**EXERCISE DESCRIPTION**
Reproduce the line containing "Instruction: Click the external-link" and every line after it through the end of the records. Include nothing else.

Dataset items
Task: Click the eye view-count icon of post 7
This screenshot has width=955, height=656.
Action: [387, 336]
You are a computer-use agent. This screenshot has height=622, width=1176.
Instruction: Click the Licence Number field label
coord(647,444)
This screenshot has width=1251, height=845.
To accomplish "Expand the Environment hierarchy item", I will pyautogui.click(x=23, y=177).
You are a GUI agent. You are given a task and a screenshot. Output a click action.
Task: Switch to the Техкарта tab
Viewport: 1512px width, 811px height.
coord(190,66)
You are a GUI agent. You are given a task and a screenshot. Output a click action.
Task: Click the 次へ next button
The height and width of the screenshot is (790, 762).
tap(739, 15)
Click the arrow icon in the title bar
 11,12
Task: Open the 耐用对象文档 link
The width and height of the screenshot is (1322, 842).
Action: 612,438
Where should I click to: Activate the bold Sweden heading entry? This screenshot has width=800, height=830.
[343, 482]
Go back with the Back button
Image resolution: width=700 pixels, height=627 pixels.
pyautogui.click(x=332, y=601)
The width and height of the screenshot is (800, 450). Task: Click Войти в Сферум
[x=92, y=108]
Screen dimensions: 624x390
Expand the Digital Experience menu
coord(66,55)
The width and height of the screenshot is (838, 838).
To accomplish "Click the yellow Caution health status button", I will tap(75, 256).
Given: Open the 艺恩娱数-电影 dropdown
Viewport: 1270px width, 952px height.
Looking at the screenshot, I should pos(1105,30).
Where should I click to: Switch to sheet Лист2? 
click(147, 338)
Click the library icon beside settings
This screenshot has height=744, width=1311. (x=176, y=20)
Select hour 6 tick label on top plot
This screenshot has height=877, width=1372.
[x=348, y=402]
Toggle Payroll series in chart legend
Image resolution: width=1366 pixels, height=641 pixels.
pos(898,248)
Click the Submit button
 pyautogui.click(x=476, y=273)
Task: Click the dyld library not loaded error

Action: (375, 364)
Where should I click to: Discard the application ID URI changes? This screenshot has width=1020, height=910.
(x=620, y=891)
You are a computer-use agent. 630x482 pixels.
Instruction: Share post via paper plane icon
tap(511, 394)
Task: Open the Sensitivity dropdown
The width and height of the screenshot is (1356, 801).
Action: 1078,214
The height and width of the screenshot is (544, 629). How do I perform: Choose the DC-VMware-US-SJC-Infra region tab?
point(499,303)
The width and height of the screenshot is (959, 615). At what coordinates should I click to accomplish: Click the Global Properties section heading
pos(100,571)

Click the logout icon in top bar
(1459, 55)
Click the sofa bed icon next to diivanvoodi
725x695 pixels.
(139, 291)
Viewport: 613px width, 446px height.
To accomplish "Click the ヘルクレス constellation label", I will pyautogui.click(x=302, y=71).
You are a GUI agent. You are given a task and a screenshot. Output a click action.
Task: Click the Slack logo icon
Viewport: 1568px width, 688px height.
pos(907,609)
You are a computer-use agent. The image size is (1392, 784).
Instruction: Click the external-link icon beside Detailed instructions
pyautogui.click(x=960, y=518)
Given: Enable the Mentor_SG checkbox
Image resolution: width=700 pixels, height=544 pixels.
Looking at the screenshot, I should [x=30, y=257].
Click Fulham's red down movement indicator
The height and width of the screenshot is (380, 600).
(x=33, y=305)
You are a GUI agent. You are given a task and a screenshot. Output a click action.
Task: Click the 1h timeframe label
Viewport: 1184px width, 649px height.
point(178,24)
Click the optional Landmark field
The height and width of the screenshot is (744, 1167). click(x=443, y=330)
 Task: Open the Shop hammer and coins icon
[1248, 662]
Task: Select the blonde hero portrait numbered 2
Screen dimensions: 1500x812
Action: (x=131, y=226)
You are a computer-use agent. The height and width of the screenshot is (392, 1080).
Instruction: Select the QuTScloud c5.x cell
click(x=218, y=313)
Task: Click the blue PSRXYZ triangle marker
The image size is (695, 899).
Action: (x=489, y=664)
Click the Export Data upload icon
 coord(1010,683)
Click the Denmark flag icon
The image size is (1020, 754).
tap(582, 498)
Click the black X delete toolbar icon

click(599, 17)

**FINISHED TASK**
Instruction: Click the external-link icon beside Detailed instructions
pyautogui.click(x=960, y=518)
Given: Enable the Mentor_SG checkbox
Image resolution: width=700 pixels, height=544 pixels.
Looking at the screenshot, I should [x=30, y=257].
Click Fulham's red down movement indicator
The height and width of the screenshot is (380, 600).
(x=33, y=305)
You are a GUI agent. You are given a task and a screenshot. Output a click action.
Task: Click the 1h timeframe label
Viewport: 1184px width, 649px height.
point(178,24)
Click the optional Landmark field
The height and width of the screenshot is (744, 1167). click(x=443, y=330)
 Task: Open the Shop hammer and coins icon
[1248, 662]
Task: Select the blonde hero portrait numbered 2
Screen dimensions: 1500x812
Action: (x=131, y=226)
You are a computer-use agent. The height and width of the screenshot is (392, 1080).
Instruction: Select the QuTScloud c5.x cell
click(x=218, y=313)
Task: Click the blue PSRXYZ triangle marker
The image size is (695, 899).
Action: (x=489, y=664)
Click the Export Data upload icon
 coord(1010,683)
Click the Denmark flag icon
The image size is (1020, 754).
tap(582, 498)
Click the black X delete toolbar icon

click(599, 17)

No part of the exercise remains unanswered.